§ Questão 1
No trecho do texto, o que são as colunas de um jornal?
§ Questão 2
Transcreva sem alterações a parte do trecho do texto que começa em "Nas semanas anteriores" e segue até "não viu golpe.".

§ Trecho do texto
···
Nas semanas anteriores ao encaminhamento do pedido de impeachment pela Câmara dos Deputados, instalou-se nas redes sociais o discurso de que jornais estrangeiros denunciavam um golpe de Estado no Brasil. A história confirmava a versão do governo de Dilma Rousseff para os fatos. Não é possível dizer se foi plantada por uma agência publicitária ou se surgiu espontaneamente. Mas as redes funcionam bem para distribuir publicidade com cara de notícia. Informação nelas corre rápido e não há nenhum filtro de qualidade. Em plena crise, ambos os lados abusaram delas. Diferentemente da versão que emplacou, a imprensa estrangeira não viu golpe.
Para construir a tese de forma convincente, os autores aproveitaram-se da confusão entre notícia e opinião. Notícia vem do trabalho de repórteres que buscam relatar os fatos. Opinião é outra coisa. Há editoriais (a opinião do jornal), colunas (pessoas que o jornal contrata para manifestar sua opinião com frequência) e artigos avulsos. A divisão é logo reconhecida por leitores experientes do impresso, mas não é clara quando textos são distribuídos por links avulsos para sites.
···
§ Dados
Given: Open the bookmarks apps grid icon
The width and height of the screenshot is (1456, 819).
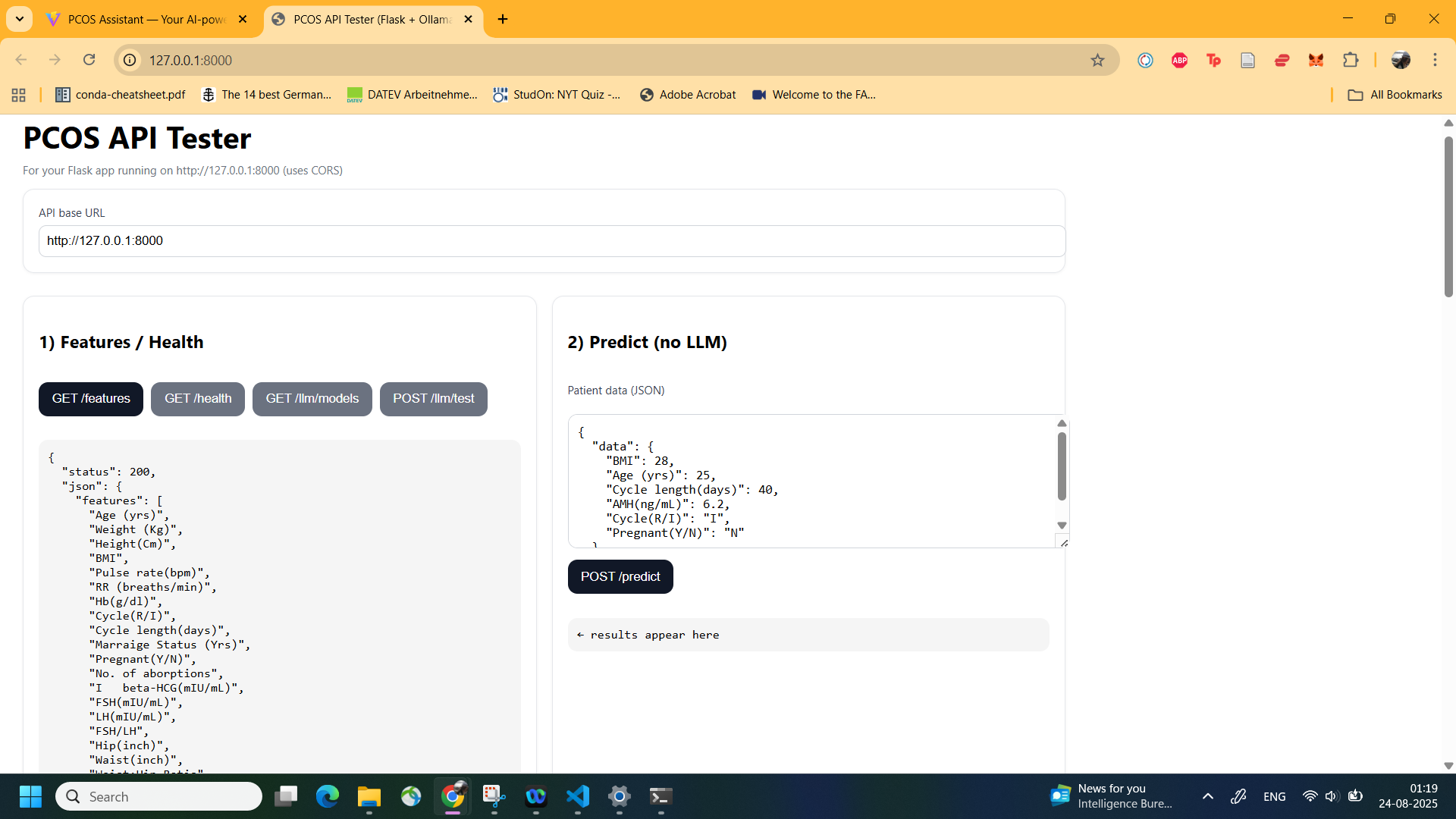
···
§ Resposta correta 1
São textos de pessoas que o jornal contrata para manifestar sua opinião com frequência.

§ Resposta correta 2
Nas semanas anteriores ao encaminhamento do pedido de impeachment pela Câmara dos Deputados, instalou-se nas redes sociais o discurso de que jornais estrangeiros denunciavam um golpe de Estado no Brasil. A história confirmava a versão do governo de Dilma Rousseff para os fatos. Não é possível dizer se foi plantada por uma agência publicitária ou se surgiu espontaneamente. Mas as redes funcionam bem para distribuir publicidade com cara de notícia. Informação nelas corre rápido e não há nenhum filtro de qualidade. Em plena crise, ambos os lados abusaram delas. Diferentemente da versão que emplacou, a imprensa estrangeira não viu golpe.